J’ai écrit pour certains dès le début : Miou-Miou, Elodie Bouchez, Gilles Lellouche, Leïla Bekhti (Nawell) Jean-Pierre Darroussin… Je n’étais pas sûre que le rôle intéresserait Gilles – après tout, son personnage n’arrive qu’à la cinquantième page-, je ne connaissais pas Leïla Bekhti. Pour moi, c’étaient des boussoles, c’était agréable d’avancer avec eux en tête. J’ai très vite pensé à Birane Ba pour le rôle d’Issa. Je l’avais trouvé très inspirant en travaillant avec lui sur un spectacle à la Comédie française. Alors qu’il y a peu de personnages jeunes dans mes films, Il m’a donné envie d’en imaginer un. Sont venusensuite Suliane Brahim avec qui j’avais travaillé aussi, Adèle Exarchopoulos, Dali Benssalah et Fred Testot. Tous ont un peu vécu ce film comme un challenge. Ils avaient beaucoup de textes (peu de scénarios en comportent autant), de longs monologues qui étaient de véritables petits morceaux de bravoure et qu’ils ont d’ailleurs vécu comme tels sur le tournage. La première à se lancer a été Leïla lors de la première réunion ; un monologue de neuf minutes. Chacun à leur tour, ils s’applaudissaient, se soutenaient. Si je vais chercher ces acteurs, c’est aussi parce que je sais qu’ils savent travailler un texte et qu’ils y prennent du plaisir. Je leur demande d’être très précis. je ne veux absolument pas d’improvisation !

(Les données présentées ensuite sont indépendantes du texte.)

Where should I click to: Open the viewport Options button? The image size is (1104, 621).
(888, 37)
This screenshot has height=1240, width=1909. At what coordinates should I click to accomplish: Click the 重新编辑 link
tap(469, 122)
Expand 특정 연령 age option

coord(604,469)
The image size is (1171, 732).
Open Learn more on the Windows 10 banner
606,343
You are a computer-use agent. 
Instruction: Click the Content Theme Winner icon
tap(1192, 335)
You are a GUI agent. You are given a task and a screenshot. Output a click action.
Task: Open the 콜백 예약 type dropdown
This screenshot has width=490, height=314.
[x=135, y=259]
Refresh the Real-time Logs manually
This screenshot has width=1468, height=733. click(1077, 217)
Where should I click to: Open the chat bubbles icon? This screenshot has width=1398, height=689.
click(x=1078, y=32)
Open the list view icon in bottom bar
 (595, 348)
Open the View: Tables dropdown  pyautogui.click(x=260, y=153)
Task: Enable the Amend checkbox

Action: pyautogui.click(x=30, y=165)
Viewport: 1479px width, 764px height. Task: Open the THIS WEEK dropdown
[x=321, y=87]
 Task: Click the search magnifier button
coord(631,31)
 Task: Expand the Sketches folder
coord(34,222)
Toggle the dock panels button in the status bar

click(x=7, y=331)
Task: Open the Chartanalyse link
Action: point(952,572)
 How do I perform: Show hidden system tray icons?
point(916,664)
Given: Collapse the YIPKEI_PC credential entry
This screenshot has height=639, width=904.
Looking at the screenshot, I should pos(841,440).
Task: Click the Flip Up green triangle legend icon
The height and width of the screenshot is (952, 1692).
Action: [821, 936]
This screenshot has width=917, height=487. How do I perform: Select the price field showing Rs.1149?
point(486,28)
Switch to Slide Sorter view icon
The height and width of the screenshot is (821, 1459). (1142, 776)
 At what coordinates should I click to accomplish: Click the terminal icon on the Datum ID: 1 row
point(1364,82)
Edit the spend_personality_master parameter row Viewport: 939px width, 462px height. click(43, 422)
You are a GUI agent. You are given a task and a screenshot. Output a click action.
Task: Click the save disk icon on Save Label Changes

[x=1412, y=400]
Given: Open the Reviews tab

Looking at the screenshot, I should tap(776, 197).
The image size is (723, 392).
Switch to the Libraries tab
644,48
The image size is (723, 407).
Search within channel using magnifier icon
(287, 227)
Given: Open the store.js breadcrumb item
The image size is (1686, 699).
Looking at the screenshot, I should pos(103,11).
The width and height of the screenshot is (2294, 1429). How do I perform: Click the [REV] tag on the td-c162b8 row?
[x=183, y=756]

Quel est le rôle des ces bénévoles interprétés par Anne Benoit et Pascal Sangla et qui vont sans doute provoquer des vocations…  ?

Ils font partie des membres de la communauté et interviennent peu pendant les débats. Mais ils écoutent, ils soutiennent, de manière inconditionnelle…Ce sont eux qui gèrent les pauses. Ils sont là pour accueillir, apporter un peu de convivialité. Et sans même s’en rendre compte, les auteurs et les victimes partagent un café, fument ensemble… Les membres de la communauté doivent faire en sorte que le lien continue de se tisser durant ces moments-là tout en empêchant les participants de revenir sur les discussions de fond  qui doivent rester dans le cercle. Leur rôle est de lancer des sujets de conversation anodins sur le temps, le ciel, la nouvelle zone piétonne ; du rien, quoi. Cela donne des moments légers comme ce dialogue autour de la chemise de Thomas qui n’a aucun intérêt.Quand je présente mon film dans les avant-premières, il y a souvent des bénévoles dans la salle !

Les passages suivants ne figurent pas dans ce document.